My initial hunch was that there was something amiss with the imported FASTA's description line. The IDs there are automatically created and are uchime-compatible according to the manual. I thought maybe the ; threw everything off so I tried importing a new FASTA file with the descriptor line exactly the same as the sequences themselves without ; and I received the same error.

Any help would be appreciated!

Nicholas_Bokulich · March 6, 2019, 1:19pm

Hi @Mehrbod_Estaki,
Thanks for sending this minimum working example.
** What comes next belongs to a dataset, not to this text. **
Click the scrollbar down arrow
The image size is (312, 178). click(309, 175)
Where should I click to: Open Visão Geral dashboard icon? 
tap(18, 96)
Unfortunately, I am not able to replicate your error locally — all is working fine for me. Any chance you could DM me the complete file?
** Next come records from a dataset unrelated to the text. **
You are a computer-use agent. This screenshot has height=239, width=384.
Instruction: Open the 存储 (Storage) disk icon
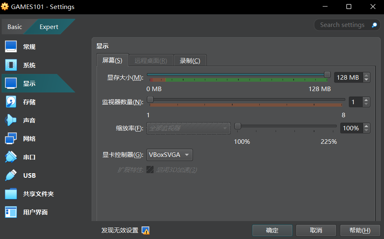click(x=11, y=102)
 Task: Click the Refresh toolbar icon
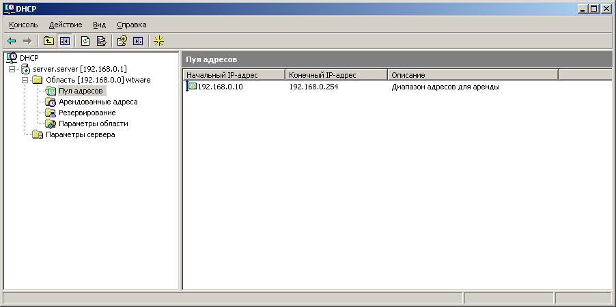coord(86,41)
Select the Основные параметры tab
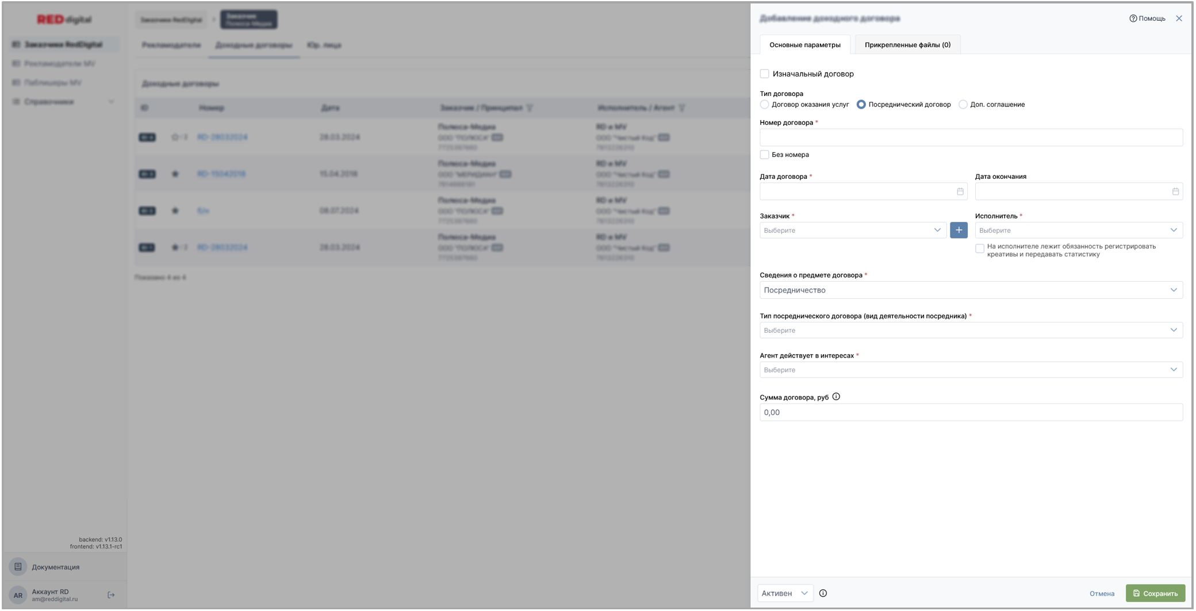The width and height of the screenshot is (1196, 611). click(804, 45)
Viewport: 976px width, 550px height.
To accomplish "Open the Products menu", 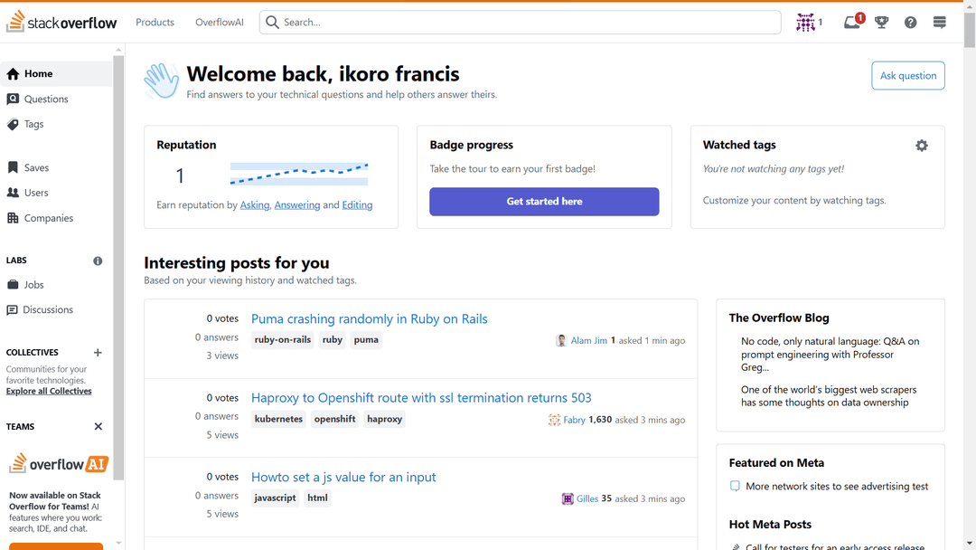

Is this file working with 2018.11? Nothing changed in this plugin between then and now, so I would be very surprised if this is related to the version but it does not hurt to check.

Thanks!

timanix · March 6, 2019, 2:58pm

Hi!
I encountered some time ago the same mistake with my dataset, and it worked after putting higher

parameters. I don't know if it is connected or how. After a while, I redid it with the same parameters when I received a mistake and this time it worked.
What is the cause, no idea.

Mehrbod_Estaki · March 6, 2019, 6:28pm

No problem, I'll DM you shortly @Nicholas_Bokulich.

I was actually only referring to the 88_otus.qza file as a potential source of error but I can check with an older version if you can't replicate the error.

Nicholas_Bokulich · March 6, 2019, 10:29pm

Hey @Mehrbod_Estaki,
Nice cryptic issue. The problem is that your fasta file has CRLF (windows-style) line endings, most importantly at the ends of the fasta header lines. VSEARCH is interpreting these to be part of the sample ids, and so the vsearch alignment report gets FUBAR... sample ids and alignment stats get broken onto separate lines. This appears to be a wider problem with vsearch:

You can fix by using mac2unix or tr -d "\r" < file or some other method to convert CRLF to CR line endings.

In a future release of QIIME 2 these invisible line endings will be detected on import, since they are likely to wreak havoc with other methods, not just anything based on vsearch.

Thanks for reporting!

Mehrbod_Estaki · March 7, 2019, 12:34am

Wow, that's a good solve! Thanks @Nicholas_Bokulich.

A simple dos2unix rep-seqs.fna did the trick here. Too easy.